The 2016 election was a nasty one, not just because of high-profile scandals, but because of the high level of animosity between the two parties—the highest since Pew Research Center began studying these attitudes in 1992.
Take the moral high ground, for example. Forty-seven percent of Republicans told Pew that Democrats were more immoral than other Americans, while 35 percent of Democrats said the same thing about Republicans.
Republicans and conservatives are more likely to identify as religious, so sometimes it's assumed that the right is more likely to cite moral sanctity to justify its beliefs. But researchers have been chipping away at that assumption, and a recent study by Matt Motyl of University of Illinois at Chicago, along with two researchers at the University of Winnipeg, adds to that push.
In a series of studies that examine people's stances on same-sex marriage and the Keystone XL pipeline, researchers found that conservatives indeed often cited protecting the sacred, especially when explaining their opposition to same-sex marriage. But in deeper analysis, especially in the case of an environmental issue like Keystone XL, liberals were more likely than conservatives to cite sacredness as a reason for their beliefs.
"This study suggests that liberals and conservatives are more alike in their moral functioning than previously thought," says Matt Motyl, UIC assistant professor of psychology and corresponding author on the study, which was published Analyses of Social Issues and Public Policy.
Moral justification can be divided into five different categories, according to previous research: care, fairness, loyalty, authority, and sanctity. Liberals tend to rely more on fairness arguments, while conservatives tend to rely more on sanctity.

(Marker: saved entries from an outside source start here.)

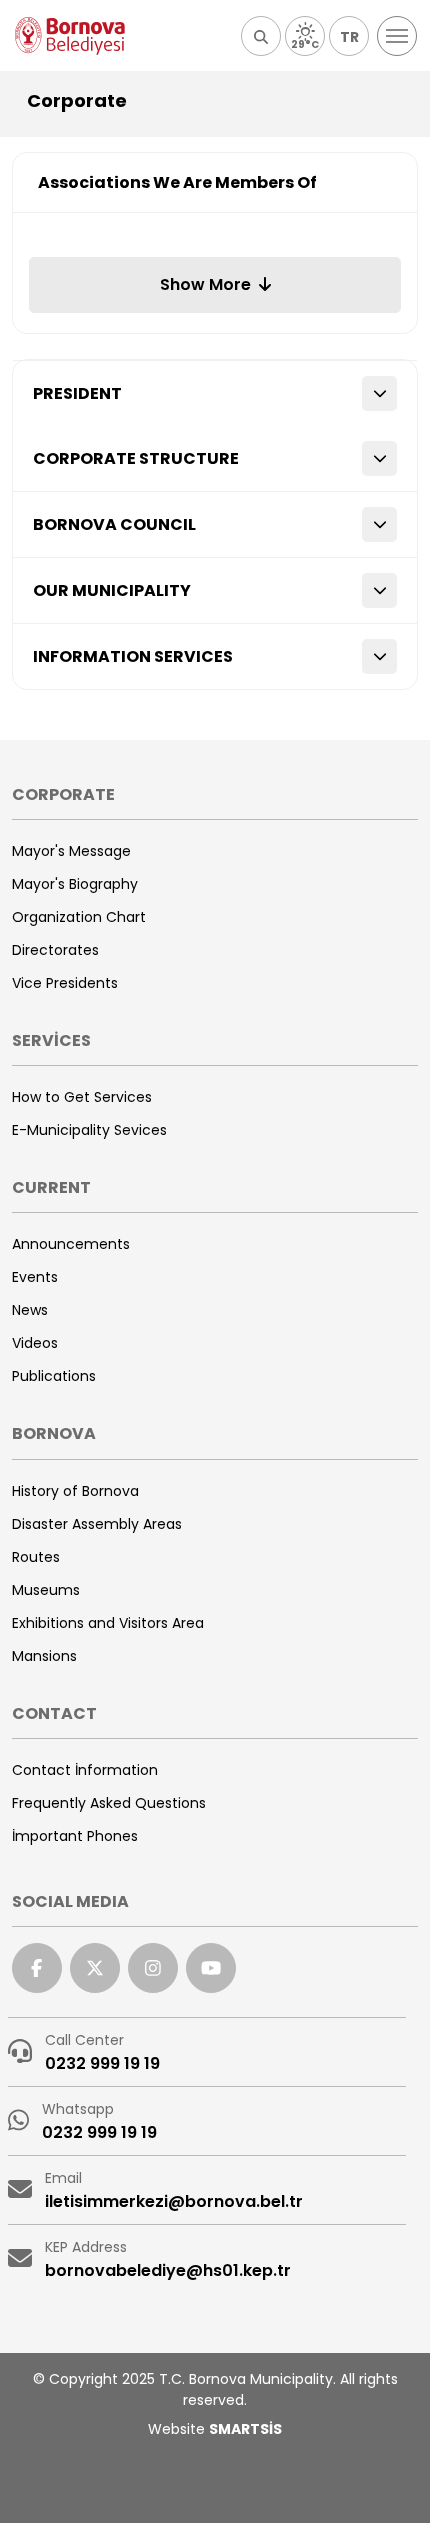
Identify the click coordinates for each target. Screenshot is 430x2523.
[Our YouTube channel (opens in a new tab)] (211, 1968)
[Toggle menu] (397, 36)
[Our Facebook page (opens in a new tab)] (37, 1968)
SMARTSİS (245, 2429)
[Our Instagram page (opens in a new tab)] (153, 1968)
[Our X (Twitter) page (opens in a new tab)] (95, 1968)
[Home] (70, 36)
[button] (261, 36)
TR (349, 37)
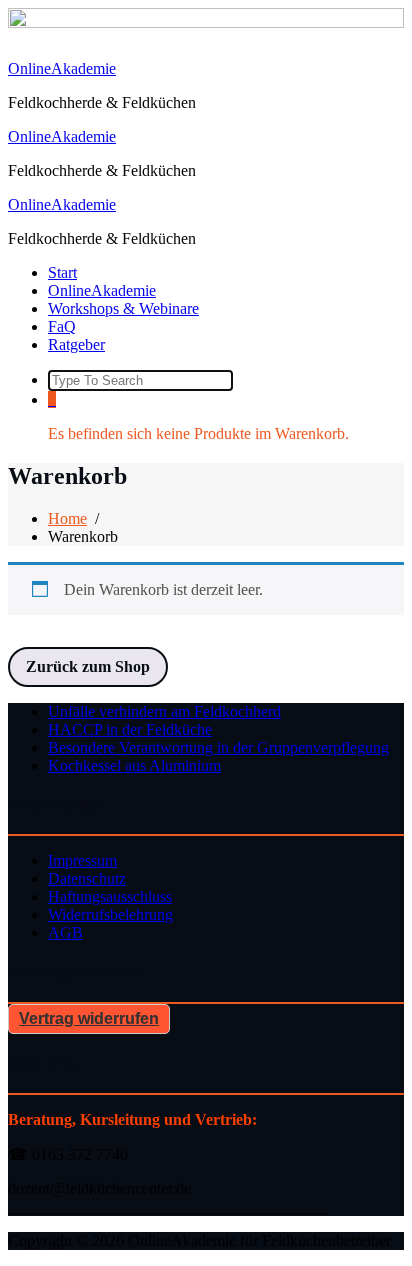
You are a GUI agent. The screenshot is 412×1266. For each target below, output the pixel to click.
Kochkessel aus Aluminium (134, 765)
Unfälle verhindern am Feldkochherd (164, 711)
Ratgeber (76, 344)
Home (67, 518)
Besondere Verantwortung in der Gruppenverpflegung (218, 747)
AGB (65, 932)
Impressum (82, 860)
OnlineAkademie (62, 68)
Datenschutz (87, 878)
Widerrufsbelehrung (110, 914)
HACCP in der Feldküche (130, 729)
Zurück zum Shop (88, 666)
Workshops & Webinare (123, 308)
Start (62, 272)
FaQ (62, 326)
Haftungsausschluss (110, 896)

In these studies, researchers found that liberals supported same-sex marriage due to concerns about fairness, while conservatives opposed it due to concerns about violating the sanctity of marriage. But when it came to the oil pipeline, liberals felt it violated the sacredness of nature, while conservatives considered it a matter of fairness in business. (Neither side used explicitly sacred language in describing the pipeline issue, but a data analysis of responses showed that liberals were most concerned about the pipeline desecrating nature.)
"The [findings] are the first, to our knowledge, to show that liberals can base their moral opinions on sanctity more than conservatives do when voicing opinions about culture-war issues," according to the study's authors.
What could these results mean as our country grapples with seemingly intractable partisanship?
"Each side considers some matters to be sacrosanct, and other matters as suitable for revision in the name of fairness," the authors write. "The side that sacralizes sees compromise and trade-offs as unacceptable. Perhaps reframing these issues in nonsacralized terms could open opportunities for open-minded discussion."